• [Your goal]:
Say how many lines below have "swatch" in them, giving the number alone.

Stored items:
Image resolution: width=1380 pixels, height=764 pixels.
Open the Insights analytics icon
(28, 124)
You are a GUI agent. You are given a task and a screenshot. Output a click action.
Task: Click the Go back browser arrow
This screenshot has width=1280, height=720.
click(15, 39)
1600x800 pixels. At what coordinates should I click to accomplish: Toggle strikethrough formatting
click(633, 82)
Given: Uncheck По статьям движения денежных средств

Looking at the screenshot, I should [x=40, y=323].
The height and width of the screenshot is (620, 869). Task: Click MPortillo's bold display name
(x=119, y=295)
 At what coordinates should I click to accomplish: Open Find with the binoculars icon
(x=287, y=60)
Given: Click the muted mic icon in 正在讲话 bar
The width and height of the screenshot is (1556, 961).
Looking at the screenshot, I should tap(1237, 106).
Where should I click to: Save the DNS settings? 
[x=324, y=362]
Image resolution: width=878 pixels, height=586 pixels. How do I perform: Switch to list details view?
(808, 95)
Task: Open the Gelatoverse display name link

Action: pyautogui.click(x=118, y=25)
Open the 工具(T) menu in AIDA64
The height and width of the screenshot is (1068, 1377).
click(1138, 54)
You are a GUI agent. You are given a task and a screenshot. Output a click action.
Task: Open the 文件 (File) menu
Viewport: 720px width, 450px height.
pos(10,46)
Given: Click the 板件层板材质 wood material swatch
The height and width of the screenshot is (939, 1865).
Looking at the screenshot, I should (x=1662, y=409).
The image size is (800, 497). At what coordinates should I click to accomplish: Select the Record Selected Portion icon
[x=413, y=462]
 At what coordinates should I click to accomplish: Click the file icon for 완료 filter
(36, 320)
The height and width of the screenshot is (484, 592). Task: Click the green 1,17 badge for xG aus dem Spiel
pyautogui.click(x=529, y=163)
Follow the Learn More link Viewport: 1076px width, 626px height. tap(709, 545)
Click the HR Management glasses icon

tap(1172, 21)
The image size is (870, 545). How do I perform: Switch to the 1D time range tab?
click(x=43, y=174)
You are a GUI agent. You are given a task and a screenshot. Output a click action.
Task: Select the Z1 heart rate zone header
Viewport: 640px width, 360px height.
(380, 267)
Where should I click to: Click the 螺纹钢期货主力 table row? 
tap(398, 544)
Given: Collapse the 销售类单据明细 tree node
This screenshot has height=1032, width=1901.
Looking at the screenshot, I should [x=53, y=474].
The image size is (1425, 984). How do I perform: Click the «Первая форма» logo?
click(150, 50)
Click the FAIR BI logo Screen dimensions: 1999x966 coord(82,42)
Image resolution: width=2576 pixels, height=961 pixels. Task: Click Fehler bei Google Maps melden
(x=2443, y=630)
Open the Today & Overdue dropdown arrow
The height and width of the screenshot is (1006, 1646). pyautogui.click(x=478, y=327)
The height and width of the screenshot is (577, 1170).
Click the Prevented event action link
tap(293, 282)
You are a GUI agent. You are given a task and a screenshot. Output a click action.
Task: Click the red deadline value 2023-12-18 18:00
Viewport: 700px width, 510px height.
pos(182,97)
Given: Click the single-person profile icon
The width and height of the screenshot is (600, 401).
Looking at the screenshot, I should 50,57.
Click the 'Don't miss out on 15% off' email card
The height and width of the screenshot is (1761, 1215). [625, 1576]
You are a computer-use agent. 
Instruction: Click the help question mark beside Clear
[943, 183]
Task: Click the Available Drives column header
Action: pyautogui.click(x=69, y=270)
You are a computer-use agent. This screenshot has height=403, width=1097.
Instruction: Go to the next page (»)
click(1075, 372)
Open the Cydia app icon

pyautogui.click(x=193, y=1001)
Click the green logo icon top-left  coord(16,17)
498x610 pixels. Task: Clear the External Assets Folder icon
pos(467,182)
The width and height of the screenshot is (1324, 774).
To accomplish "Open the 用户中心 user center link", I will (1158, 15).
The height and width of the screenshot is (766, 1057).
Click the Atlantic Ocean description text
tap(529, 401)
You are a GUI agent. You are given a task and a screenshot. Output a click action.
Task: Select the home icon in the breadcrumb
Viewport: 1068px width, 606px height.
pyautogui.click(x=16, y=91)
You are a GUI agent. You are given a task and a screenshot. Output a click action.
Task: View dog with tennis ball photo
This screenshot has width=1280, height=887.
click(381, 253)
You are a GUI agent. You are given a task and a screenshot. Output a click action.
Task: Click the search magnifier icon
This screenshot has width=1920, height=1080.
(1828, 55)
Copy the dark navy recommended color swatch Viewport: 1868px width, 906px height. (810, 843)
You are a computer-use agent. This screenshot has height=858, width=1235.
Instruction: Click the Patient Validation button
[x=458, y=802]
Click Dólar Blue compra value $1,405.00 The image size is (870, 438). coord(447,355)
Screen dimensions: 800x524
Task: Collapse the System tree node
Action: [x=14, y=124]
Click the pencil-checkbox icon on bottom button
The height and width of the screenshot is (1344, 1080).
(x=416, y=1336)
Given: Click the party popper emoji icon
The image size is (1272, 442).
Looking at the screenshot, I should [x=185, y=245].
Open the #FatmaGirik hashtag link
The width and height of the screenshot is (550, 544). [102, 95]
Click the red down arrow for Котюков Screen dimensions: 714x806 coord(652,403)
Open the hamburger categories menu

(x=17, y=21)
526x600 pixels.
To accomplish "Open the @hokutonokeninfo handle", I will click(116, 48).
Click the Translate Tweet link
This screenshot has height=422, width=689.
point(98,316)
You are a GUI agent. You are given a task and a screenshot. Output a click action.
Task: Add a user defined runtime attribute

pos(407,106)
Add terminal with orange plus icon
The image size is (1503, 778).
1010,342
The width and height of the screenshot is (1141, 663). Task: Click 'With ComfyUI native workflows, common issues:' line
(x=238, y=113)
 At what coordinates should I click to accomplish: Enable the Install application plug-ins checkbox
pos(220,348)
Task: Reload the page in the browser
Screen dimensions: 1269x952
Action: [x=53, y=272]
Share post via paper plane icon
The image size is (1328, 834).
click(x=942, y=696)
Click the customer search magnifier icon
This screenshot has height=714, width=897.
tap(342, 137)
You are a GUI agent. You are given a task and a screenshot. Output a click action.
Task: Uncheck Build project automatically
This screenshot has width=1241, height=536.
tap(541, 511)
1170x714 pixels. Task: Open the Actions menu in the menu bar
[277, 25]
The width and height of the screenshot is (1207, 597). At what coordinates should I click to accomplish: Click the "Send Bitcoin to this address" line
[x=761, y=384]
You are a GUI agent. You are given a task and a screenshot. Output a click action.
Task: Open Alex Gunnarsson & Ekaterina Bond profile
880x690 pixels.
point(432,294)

• [Task result]:
2